## Werkopdracht 1
Neem uit de brief over het Besluit rookvrije werkplek het gedeelte tussen "Tevens maak ik" en "van de Tabakswet.", beide inbegrepen, letterlijk over.
## Werkopdracht 2
Leg in één tot drie zinnen uit waarom de brief over het Besluit rookvrije werkplek concludeert dat de rookvrije horeca niet buitenproportioneel uitwerkt voor bepaalde sectoren of (sub)groepen.
## Werkopdracht 3
Zet de brief over het Besluit rookvrije werkplek voort na de laatste zin die er staat.

======== Tekstblok ========

4. Ontwerpbesluit houdende verduidelijking van het Besluit uitvoering
rookvrije werkplek, horeca en andere ruimten
Ontwerpbesluit houdende verduidelijking van het Besluit uitvoering rookvrije
werkplek, horeca en andere ruimten
Kamerstuk, 11 september 2009
De Voorzitter van de Eerste Kamer / Tweede kamer
der Staten-Generaal
Postbus 20017
2500 EA DEN HAAG
EK: VGP-2948920 / TK: VGP-2948922
Datum 11 september 2009
Betreft Ontwerpbesluit houdende verduidelijking van het Besluit
uitvoering rookvrije werkplek, horeca en andere ruimten
Geachte Voorzitter,
Hierbij zend ik u een ontwerpbesluit, houdende verduidelijking van het
Besluit uitvoering rookvrije werkplek, horeca en andere ruimten. Voor
de inhoud van het ontwerpbesluit verwijs ik u naar de ontwerp-nota van
toelichting.
De voorlegging geschiedt in het kader van de wettelijk voorgeschreven
voorhangprocedure (artikel 12 van de Tabakswet), en biedt uw Kamer de
mogelijkheid zich uit te spreken over het ontwerpbesluit voordat het
aan de Raad van State zal worden voorgelegd en vervolgens zal worden
vastgesteld.
Op grond van de aangehaalde bepaling geschiedt de voordracht aan de
Koningin ter verkrijging van het advies van de Raad van State over het
ontwerpbesluit niet eerder dan vier weken nadat het ontwerpbesluit aan
beide Kamers der Staten-Generaal is overgelegd.
Tevens maak ik van de gelegenheid gebruik om u te informeren over een
aantal ontwikkelingen op dit terrein. Zo heb ik u op 8 juli 2009 een
brief gestuurd naar aanleiding van de rechterlijke uitspraken inzake
een tweetal horecabedrijven zonder personeel. Ik heb u geïnformeerd
over mijn voornemen omtrent aanpassing van de regelgeving en het
handhavingsbeleid zoals dat in de tussentijd door de Voedsel en Waren
Autoriteit (VWA) wordt toegepast. Met deze brief wil ik u informeren
over de meest recente economische cijfers, de procedure rond het
onderzoek naar innovatieve alternatieven voor rookruimten en mijn
gedachten over wijziging van artikelen 10, 11 en 11a van de Tabakswet.
Economische cijfers
Ik heb u met mijn brief van 16 december 2008 geïnformeerd over onder
meer de economische effecten. Uit het onderzoek van TNS NIPO bleek
bijvoorbeeld de omzetontwikkeling niet afhankelijk te zijn van het wel
of niet hebben van een rookvoorziening. Mijn conclusie was dat er op
basis van de beschikbare gegevens en het uitgevoerde onderzoek geen
grond is om vast te stellen dat de rookvrije horeca voor bepaalde
sectoren of (sub)groepen buitenproportioneel uitwerkt.

======== Getoond materiaal ========

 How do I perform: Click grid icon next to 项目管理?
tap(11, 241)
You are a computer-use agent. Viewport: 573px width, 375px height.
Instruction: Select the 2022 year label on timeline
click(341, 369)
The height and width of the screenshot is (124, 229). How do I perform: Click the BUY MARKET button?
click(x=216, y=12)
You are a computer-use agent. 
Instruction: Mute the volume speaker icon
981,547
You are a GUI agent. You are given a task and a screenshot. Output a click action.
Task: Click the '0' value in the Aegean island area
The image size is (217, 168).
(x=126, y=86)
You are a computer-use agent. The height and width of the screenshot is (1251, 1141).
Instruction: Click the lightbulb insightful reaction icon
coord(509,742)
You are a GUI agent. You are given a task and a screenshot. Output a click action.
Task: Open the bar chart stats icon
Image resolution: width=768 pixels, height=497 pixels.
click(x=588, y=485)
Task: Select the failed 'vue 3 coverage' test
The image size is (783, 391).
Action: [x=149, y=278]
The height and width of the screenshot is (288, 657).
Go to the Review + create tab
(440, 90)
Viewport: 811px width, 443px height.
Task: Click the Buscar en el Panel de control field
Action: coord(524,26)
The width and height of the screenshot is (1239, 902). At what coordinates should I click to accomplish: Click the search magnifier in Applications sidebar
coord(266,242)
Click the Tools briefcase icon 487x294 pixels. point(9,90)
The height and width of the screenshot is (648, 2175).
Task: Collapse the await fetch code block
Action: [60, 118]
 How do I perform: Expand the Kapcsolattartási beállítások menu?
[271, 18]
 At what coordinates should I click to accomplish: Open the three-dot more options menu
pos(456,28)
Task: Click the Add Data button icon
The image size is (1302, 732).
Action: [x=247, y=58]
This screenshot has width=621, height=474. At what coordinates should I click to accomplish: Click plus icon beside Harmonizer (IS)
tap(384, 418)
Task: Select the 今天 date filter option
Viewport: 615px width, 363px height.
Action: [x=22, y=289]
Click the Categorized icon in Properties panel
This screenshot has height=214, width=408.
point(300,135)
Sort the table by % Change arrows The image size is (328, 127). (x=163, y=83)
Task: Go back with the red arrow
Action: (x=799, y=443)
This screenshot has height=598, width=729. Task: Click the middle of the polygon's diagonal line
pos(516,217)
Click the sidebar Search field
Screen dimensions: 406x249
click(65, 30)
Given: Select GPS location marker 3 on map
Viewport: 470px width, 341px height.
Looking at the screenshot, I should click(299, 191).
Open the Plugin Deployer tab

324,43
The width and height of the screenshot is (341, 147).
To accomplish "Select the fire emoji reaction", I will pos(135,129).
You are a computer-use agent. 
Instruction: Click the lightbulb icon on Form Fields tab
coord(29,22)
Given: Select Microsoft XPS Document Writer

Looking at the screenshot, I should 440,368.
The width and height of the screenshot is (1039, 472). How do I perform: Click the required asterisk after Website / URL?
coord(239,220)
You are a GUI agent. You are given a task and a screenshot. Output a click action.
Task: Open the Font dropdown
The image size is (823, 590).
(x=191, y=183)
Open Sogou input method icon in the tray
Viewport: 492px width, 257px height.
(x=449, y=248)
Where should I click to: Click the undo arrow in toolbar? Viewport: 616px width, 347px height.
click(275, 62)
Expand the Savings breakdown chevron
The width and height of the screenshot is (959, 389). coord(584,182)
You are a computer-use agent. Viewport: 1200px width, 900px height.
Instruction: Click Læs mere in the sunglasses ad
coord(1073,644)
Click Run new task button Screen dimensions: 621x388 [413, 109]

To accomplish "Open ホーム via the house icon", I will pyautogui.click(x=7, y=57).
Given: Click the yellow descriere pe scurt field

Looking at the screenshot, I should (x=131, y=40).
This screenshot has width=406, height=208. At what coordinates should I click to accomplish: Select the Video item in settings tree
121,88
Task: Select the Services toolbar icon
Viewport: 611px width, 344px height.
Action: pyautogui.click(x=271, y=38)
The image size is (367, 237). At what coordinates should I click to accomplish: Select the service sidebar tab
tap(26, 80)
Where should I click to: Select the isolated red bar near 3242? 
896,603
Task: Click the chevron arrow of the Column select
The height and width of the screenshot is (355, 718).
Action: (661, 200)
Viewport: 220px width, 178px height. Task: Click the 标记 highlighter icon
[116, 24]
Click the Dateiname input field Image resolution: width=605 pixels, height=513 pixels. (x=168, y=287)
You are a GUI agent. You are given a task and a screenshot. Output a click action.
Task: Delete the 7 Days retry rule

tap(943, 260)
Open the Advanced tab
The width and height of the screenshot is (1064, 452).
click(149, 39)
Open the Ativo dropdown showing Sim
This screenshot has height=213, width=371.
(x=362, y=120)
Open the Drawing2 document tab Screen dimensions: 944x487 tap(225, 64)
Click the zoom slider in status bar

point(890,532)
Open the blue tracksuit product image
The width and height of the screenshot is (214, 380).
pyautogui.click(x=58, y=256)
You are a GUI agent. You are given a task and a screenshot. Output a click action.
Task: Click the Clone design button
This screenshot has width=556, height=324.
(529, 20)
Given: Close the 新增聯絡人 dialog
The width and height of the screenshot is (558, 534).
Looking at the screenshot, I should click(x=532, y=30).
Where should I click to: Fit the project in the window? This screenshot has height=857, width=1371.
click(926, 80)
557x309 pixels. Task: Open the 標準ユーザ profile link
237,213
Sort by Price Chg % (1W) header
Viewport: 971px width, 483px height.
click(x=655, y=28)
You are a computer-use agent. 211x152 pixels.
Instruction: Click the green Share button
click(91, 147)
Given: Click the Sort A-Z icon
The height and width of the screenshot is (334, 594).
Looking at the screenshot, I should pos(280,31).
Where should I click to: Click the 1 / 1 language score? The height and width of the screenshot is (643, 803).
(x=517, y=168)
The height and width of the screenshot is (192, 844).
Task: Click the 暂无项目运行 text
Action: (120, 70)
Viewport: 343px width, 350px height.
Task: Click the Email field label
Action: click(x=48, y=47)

========

## Antwoord oefening 1
Tevens maak ik van de gelegenheid gebruik om u te informeren over een
aantal ontwikkelingen op dit terrein. Zo heb ik u op 8 juli 2009 een
brief gestuurd naar aanleiding van de rechterlijke uitspraken inzake
een tweetal horecabedrijven zonder personeel. Ik heb u geïnformeerd
over mijn voornemen omtrent aanpassing van de regelgeving en het
handhavingsbeleid zoals dat in de tussentijd door de Voedsel en Waren
Autoriteit (VWA) wordt toegepast. Met deze brief wil ik u informeren
over de meest recente economische cijfers, de procedure rond het
onderzoek naar innovatieve alternatieven voor rookruimten en mijn
gedachten over wijziging van artikelen 10, 11 en 11a van de Tabakswet.

## Antwoord oefening 2
Uit het onderzoek van TNS NIPO bleek de omzetontwikkeling niet afhankelijk te zijn van het wel of niet hebben van een rookvoorziening. Op basis van de beschikbare gegevens en het uitgevoerde onderzoek is er daarom geen grond om een buitenproportionele uitwerking vast te stellen.

## Antwoord oefening 3
De periodieke rapportages en analyses van het CBS bevestigen het beeld
dat de horeca, als conjunctuur gevoelige sector, onderhevig is aan een
sectorbrede negatieve omzetontwikkeling.
Zoals toegezegd laat ik een onderzoek uitvoeren naar de effecten en
eventuele knelpunten in het eerste jaar van de rookvrije horeca
(one-year-review). De economische effecten voor de horeca zijn wederom
onderdeel van dit onderzoek. De tussentijdse rapportage over de
economische effecten geeft mij op dit moment geen ander beeld dan ik u
eerder heb gepresenteerd. Binnenkort zal ik u nader informeren over de
eindresultaten van het onderzoek en u het rapport en bijbehorende
deelrapportages toesturen.
Onderzoek naar innovatieve alternatieven rookruimten
Ondanks het huidige beeld dat de omzetontwikkeling niet afhankelijk
lijkt te zijn van het wel of niet hebben van een rookvoorziening, heb
ik het RIVM gevraagd om te rapporteren over zwerfrook, de
effectiviteit van rookvoorzieningen en de mogelijkheden voor
certificering. In mijn brief van 8 juli 2009 heb ik u gemeld dat het
rapport van het RIVM voor mij aanleiding is om hier nogmaals
nauwkeurig naar te laten kijken. Specifiek wil ik laten beoordelen of
innovatieve systemen in de praktijk als een gelijkwaardig alternatief
voor een afsluitbare rookruimte kunnen dienen (gelijkwaardig zowel qua
toepassing en handhaafbaarheid als gezondheidsbescherming). Ik heb de
Commissie van Toezicht van het RIVM gevraagd om deze vraag met behulp
van onafhankelijke deskundigen te beantwoorden. Ik zal u zo spoedig
mogelijk informeren over hun bevindingen.
Wijziging Tabakswet
In mijn brief van 8 juli 2009 heb ik ook aangekondigd dat ik me beraad
op mogelijke wijziging van de huidige formulering van de rookverboden
in de artikelen 10, 11 en 11a van de Tabakswet. Ik heb namelijk steeds
aangegeven dat ik hecht aan een gelijk speelveld voor de horeca en een
gelijke behandeling van alle horeca om oneerlijke concurrentie zoveel
mogelijk te voorkómen. Na de diverse rechterlijke uitspraken is
allereerst aanpassing van het Besluit uitvoering aan de orde teneinde
voor alle horeca een eensluidende verplichting te laten gelden en de
onduidelijkheid omtrent toepassing van de regelgeving voor
horecagelegenheden zonder personeel op korte termijn weg te nemen.
Echter ook na aanpassing van het Besluit uitvoering zou er nog steeds
grond kunnen zijn voor voortgaande discussie. Ik acht dat ongewenst.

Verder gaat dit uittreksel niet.